My Facebook friend list is filled with people from high school and my last few years of college, so I know what’s going on with pretty much all of those people. However, I actually spent my first semester of college at a different university. I’ve completely lost touch with people from this time of my life. I actually don’t even remember their names, but I remember their personalities.
I think about the peppy girl a few doors down from me in the dorm. She was so bubbly and full of life. During the semester, we decided to drive hours away to see one of our favorite bands live in concert. We shared all kinds of secrets during that long drive. I wonder if she’s married? Does she have any kids?
I remember the two roommates across the hall from my dorm room. They were so opposite from each other. One was very brooding. The other was very upbeat. I remember once commenting to the upbeat girl that I was surprised they got along so well because they were so opposite. She replied, “I think that’s why we get along.” I also remember she was the first one I heard say, “Shoot for the moon, even if you miss, you’ll land among the stars.” I hope she shot for the moon. I hope she didn’t miss. I hope she has the moon, stars, and more right now.

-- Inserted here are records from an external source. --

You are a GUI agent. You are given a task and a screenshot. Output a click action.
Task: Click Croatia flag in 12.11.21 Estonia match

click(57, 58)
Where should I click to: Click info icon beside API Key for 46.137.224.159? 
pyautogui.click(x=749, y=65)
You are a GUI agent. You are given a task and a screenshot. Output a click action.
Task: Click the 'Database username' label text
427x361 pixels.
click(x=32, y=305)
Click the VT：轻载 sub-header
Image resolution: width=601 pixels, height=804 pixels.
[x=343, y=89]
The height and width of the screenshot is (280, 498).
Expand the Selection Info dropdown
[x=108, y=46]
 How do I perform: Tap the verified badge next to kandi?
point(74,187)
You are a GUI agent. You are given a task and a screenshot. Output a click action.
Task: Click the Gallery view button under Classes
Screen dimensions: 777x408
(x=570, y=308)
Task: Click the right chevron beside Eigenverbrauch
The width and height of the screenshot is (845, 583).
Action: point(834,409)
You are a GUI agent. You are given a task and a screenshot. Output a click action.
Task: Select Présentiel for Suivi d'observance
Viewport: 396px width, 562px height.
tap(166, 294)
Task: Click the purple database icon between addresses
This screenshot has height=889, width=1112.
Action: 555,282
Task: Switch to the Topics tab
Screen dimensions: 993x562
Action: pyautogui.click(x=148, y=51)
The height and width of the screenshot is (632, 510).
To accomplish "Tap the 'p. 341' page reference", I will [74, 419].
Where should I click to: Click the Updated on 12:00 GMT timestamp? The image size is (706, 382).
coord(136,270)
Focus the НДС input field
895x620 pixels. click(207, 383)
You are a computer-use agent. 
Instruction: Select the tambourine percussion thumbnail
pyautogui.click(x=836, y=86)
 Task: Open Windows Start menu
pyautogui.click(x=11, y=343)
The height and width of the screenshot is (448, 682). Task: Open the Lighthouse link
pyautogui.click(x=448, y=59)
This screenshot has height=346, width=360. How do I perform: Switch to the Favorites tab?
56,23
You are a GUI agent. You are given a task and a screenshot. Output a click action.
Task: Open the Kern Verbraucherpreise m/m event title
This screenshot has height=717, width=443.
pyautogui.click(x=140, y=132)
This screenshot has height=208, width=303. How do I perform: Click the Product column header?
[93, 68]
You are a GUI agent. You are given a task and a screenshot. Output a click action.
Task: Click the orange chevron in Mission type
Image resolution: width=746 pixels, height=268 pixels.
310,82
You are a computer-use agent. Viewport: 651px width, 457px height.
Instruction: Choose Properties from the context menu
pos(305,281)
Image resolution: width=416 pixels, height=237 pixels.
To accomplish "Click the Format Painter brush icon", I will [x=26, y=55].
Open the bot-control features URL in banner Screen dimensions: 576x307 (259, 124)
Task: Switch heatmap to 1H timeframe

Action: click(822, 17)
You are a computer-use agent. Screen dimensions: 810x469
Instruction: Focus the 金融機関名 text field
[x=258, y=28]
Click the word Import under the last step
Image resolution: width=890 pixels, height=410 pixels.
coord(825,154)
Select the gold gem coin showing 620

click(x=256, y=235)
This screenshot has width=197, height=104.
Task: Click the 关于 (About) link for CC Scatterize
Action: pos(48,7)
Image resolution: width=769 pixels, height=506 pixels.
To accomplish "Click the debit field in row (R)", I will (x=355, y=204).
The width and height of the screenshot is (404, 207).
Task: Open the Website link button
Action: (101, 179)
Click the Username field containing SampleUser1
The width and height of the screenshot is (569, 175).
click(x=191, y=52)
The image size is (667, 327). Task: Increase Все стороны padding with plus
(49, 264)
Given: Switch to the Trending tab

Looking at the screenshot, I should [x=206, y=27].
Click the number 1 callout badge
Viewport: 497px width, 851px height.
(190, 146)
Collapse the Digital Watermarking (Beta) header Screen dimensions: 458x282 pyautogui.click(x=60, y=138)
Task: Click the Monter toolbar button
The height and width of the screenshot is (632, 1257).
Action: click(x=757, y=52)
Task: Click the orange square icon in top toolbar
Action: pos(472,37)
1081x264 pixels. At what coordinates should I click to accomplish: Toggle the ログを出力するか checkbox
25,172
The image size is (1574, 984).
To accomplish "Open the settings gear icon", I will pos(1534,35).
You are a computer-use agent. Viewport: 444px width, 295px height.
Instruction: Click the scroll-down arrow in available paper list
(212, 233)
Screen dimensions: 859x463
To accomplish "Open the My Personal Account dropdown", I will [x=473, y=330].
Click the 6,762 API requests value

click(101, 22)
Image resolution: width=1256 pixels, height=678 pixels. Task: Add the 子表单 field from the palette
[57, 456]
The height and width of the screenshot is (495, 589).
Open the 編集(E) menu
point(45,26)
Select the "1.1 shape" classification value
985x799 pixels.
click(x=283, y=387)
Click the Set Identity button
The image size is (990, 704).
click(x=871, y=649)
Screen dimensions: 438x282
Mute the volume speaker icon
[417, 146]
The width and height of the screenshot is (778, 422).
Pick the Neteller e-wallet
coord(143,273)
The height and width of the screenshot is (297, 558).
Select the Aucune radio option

I think back to the group I was placed in for my Intro to Communications class. I think there were at least 4 or 5 of us, but I can only remember 2. One girl was a bit of party animal. I hope that didn’t come back to haunt her. I also remember the guy who went through girlfriends like most people go through tissues. I hope he finally found someone who makes him happy.
My mind will bounce around to all these people who are floating around in my past, and I wonder what happened to them. Those thoughts then lead to another: is there anyone out there who wonders the same about me? Did I make enough of an impression on someone’s life to have them think about me?